When I first got my gelding, he did not have much muscle anywhere on his body. My western saddle fit him very well for most of the summer with no dry spots. As he built up a little more muscle, and the more I rode him, I noticed dry spots just behind his withers. They gradually got bigger in size, and they were on either side of him. His confirmation is not easy to fit at all. He has a very narrow chest and a long back. He doesn't have much withers, and they start very low on his back. I ride on a hayfield almost every time I ride, and we do a lot of tough trails too. I also would like to get morse serious in barrel racing and gymkhanas. What western saddles are the best for barrels and trails? How could I measure my horse and myself for a well fitting saddle? Is there a brand that could make custom made saddles? Thanks!


----------



## beau159 (Oct 4, 2010)

Can you post pictures of your current saddle? Just the bare saddle on his back, with no pad and without cinching it. Get side views and rear views, and also show how it relates to the shoulder (so a front angle view). 

At least it might give you some guidance if your current saddle is too wide, narrow, etc, or which way you need to go.



goatcrazyhorsegirl13 said:


> I also would like to get morse serious in barrel racing and gymkhanas.* What western saddles are the best for barrels and trails?*


Well, if you are wanting to be more competitive for speed events, most likely you are going to want a barrel racing saddle. 

As far as riding trails, I do a lot of trail riding myself too (that's how I keep my barrel horses legged up) and I do everything in my barrel saddle. It feels perfectly comfortable to me. 



goatcrazyhorsegirl13 said:


> How could I measure my horse and myself for a well fitting saddle?


Short answer - you can't.

I will say that fitting a western saddle is very frustrating! Even the same brand of tree will have very slight variations in the fit. 

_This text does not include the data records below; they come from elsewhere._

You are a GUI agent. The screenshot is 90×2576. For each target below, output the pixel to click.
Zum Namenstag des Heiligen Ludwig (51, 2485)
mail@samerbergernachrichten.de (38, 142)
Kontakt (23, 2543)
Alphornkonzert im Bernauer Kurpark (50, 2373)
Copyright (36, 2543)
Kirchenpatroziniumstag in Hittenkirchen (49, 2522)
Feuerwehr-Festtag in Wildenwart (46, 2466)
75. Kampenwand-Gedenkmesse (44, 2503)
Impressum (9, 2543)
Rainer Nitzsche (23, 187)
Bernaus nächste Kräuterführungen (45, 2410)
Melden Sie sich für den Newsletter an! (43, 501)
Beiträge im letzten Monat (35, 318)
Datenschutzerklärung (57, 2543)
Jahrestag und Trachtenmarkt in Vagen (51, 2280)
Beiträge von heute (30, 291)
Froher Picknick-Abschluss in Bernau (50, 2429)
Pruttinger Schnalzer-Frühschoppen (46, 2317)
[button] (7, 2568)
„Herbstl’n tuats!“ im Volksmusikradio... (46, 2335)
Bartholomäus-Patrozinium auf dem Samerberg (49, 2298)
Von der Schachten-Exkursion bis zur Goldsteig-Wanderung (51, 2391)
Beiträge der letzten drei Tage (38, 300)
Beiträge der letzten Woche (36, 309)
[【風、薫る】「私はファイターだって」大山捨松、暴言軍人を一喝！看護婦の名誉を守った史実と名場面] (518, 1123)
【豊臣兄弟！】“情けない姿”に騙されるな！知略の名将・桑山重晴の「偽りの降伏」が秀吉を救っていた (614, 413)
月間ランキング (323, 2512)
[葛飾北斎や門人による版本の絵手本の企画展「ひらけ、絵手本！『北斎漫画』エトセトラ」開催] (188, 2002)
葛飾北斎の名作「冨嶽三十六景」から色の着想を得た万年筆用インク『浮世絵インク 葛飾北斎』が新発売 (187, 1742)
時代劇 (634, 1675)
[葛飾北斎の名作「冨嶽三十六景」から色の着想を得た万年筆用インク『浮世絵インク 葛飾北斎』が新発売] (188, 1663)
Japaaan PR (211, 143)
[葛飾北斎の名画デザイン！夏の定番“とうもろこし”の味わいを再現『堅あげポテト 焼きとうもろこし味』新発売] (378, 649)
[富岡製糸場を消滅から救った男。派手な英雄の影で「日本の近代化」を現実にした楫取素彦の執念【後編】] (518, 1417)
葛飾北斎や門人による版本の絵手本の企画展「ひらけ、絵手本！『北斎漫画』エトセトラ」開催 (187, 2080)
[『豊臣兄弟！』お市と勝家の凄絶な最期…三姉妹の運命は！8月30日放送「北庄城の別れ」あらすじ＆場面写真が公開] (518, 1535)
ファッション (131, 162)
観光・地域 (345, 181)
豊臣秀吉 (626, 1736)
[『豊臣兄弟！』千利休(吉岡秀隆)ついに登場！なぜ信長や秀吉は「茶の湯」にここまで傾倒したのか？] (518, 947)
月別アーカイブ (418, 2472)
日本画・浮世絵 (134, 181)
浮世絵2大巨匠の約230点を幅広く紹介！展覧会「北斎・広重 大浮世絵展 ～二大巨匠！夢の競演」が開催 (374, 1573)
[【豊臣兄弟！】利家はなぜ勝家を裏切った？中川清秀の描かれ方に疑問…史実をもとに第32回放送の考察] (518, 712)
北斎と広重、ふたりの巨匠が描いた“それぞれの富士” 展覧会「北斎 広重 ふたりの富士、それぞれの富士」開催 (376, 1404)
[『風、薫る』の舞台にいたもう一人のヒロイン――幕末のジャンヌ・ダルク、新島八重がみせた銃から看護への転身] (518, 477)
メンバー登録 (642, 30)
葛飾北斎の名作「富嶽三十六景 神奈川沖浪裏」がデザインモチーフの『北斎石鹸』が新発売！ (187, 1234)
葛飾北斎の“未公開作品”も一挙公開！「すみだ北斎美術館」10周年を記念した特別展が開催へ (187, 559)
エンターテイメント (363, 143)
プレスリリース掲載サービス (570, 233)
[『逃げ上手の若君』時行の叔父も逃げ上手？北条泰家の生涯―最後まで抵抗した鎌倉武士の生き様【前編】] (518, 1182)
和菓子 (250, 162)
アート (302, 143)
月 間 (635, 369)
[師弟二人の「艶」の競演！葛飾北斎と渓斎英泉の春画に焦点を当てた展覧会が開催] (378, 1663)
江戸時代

And just because one brand says they are a full QH bar tree, that doesn't mean anything because your horse may fit a semi QH bar tree in a different brand. 

There is just no standard in the western industry at all, so it's very much trial-and-error (and a lot of headache!).

Here's a couple good educational websites here and also here to help you start learning about saddle fit. 

If you have a tack shop in your area with numerous saddles to try, that is your best bet. Haul your horse in and have someone knowledgeable help you try them on.



goatcrazyhorsegirl13 said:


> Is there a brand that could make custom made saddles?


There's lots of brand out there that do custom saddles, but it's actually not too often that people need to go that route. Sure, you might try on 15 saddles before you find "the one" but you don't necessarily have to think "custom" right off the bat.


----------